From a tower 126 m high, the angles of depression of two rocks which are in a horizontal line through the base of the tower are 16° and 12° 20'. Find the distance between the rocks if they are on

(i) the same side of the tower

(ii) the opposite sides of the tower.

(i) Let the rocks be at point A and D.

From figure a,

∠CAB = ∠ECA = 12° 20' (Alternate angles are equal)
∠CDB = ∠ECD = 16° (Alternate angles are equal)

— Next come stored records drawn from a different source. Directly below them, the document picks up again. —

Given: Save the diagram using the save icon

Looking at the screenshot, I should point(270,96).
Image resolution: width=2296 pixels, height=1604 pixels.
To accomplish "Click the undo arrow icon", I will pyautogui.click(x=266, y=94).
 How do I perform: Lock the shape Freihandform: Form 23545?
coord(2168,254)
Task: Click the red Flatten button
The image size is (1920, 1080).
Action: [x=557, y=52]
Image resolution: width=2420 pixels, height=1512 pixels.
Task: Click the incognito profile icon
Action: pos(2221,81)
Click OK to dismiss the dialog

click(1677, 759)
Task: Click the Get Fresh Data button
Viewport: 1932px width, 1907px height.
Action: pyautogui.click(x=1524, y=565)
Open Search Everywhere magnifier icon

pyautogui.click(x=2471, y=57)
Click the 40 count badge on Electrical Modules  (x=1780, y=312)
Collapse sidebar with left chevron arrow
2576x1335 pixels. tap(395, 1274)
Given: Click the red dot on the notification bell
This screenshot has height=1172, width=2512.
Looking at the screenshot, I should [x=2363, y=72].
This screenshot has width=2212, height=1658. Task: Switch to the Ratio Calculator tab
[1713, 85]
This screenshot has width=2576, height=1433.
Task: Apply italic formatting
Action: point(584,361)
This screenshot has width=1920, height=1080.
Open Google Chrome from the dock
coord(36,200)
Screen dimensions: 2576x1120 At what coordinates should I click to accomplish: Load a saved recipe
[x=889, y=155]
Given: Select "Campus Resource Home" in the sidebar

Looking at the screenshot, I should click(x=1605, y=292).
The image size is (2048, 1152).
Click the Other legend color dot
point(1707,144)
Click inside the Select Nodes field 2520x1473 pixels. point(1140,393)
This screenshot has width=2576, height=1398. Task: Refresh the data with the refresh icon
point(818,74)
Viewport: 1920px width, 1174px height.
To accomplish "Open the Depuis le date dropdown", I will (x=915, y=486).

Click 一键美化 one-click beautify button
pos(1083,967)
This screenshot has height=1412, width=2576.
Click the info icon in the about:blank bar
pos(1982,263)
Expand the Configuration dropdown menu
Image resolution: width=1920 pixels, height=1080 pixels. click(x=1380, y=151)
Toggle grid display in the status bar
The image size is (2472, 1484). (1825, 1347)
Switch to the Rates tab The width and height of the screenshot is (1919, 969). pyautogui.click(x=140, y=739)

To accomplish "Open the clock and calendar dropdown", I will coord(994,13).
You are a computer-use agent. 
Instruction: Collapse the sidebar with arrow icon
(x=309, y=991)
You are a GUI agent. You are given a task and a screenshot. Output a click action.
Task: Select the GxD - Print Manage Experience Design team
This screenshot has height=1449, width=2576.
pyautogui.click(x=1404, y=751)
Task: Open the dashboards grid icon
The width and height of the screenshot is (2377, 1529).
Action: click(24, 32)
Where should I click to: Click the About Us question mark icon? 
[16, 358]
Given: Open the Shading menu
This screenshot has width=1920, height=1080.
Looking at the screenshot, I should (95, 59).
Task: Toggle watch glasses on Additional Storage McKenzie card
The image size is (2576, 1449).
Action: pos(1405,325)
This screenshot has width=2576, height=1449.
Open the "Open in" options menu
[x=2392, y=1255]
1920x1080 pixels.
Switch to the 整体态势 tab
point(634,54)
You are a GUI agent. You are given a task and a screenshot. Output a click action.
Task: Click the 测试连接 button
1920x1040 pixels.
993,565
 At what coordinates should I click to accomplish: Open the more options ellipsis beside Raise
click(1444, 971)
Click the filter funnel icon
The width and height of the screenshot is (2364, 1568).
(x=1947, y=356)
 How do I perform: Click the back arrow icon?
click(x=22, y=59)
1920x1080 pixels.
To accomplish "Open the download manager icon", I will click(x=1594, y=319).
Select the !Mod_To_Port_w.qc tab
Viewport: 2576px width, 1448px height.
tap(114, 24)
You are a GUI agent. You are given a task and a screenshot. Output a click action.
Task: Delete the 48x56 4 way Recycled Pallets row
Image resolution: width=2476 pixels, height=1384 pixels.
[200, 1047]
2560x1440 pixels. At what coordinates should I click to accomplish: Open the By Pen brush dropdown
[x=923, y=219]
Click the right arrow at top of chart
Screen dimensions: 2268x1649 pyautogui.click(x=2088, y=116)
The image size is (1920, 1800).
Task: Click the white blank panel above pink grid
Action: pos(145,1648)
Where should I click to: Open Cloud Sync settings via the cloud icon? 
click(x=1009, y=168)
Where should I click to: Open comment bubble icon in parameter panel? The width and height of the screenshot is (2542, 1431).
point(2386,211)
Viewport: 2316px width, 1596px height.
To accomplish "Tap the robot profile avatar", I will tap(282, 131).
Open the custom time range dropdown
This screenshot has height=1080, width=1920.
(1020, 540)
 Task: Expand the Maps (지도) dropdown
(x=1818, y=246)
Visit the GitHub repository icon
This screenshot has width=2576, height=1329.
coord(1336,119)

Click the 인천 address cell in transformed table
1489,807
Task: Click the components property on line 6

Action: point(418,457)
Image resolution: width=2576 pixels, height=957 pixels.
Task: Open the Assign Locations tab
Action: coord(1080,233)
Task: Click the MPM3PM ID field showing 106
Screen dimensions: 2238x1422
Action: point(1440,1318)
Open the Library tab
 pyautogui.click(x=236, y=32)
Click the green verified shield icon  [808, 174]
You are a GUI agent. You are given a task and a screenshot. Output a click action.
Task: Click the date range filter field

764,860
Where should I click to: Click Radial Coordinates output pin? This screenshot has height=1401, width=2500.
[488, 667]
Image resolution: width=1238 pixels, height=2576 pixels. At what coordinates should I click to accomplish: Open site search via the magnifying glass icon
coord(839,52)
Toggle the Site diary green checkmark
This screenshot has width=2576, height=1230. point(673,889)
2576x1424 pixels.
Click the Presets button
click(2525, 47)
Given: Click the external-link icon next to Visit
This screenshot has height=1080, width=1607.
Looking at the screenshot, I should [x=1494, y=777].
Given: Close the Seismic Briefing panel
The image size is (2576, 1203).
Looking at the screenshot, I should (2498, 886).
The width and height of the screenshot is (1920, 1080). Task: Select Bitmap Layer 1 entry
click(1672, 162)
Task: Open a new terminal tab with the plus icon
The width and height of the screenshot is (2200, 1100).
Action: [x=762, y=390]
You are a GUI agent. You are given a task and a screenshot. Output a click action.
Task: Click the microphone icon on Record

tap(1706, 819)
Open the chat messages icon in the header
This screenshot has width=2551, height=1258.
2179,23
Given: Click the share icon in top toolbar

Considering right angled △ABC, we get

$\Rightarrow \text{tan 12° 20}' = \dfrac{BC}{AB} \\[1em] \Rightarrow 0.2186 = \dfrac{126}{AB} \\[1em] \Rightarrow AB = \dfrac{126}{0.2186} = 576.29$

Considering right angled △BCD, we get

$\Rightarrow \text{tan 16°} = \dfrac{BC}{BD} \\[1em] \Rightarrow 0.2867 = \dfrac{126}{BD} \\[1em] \Rightarrow BD = \dfrac{126}{0.2867} = 439.48$

Distance between two rocks (AD) = AB - BD = 576.29 - 439.48 = 136.81

Hence, the distance between two rocks when they are on same side of the tower is 136.81 meters.

(ii) Let the rocks be at point A and B.

From figure b,

∠CAD = ∠XCA = 12° 20' (Alternate angles are equal)
∠CBD = ∠YCB = 16° (Alternate angles are equal)

Considering right angled △ADC, we get

$\Rightarrow \text{tan 12° 20}' = \dfrac{CD}{AD} \\[1em] \Rightarrow 0.2186 = \dfrac{126}{AD} \\[1em] \Rightarrow AD = \dfrac{126}{0.2186} = 576.29$

Considering right angled △BCD, we get

$\Rightarrow \text{tan 16°} = \dfrac{CD}{DB} \\[1em] \Rightarrow 0.2867 = \dfrac{126}{DB} \\[1em] \Rightarrow DB = \dfrac{126}{0.2867} = 439.48$

Distance between two rocks (AB) = AD + DB = 576.29 + 439.48 = 1015.7

Hence, the distance between two rocks when they are on opposite sides of the tower is 1015.7 meters.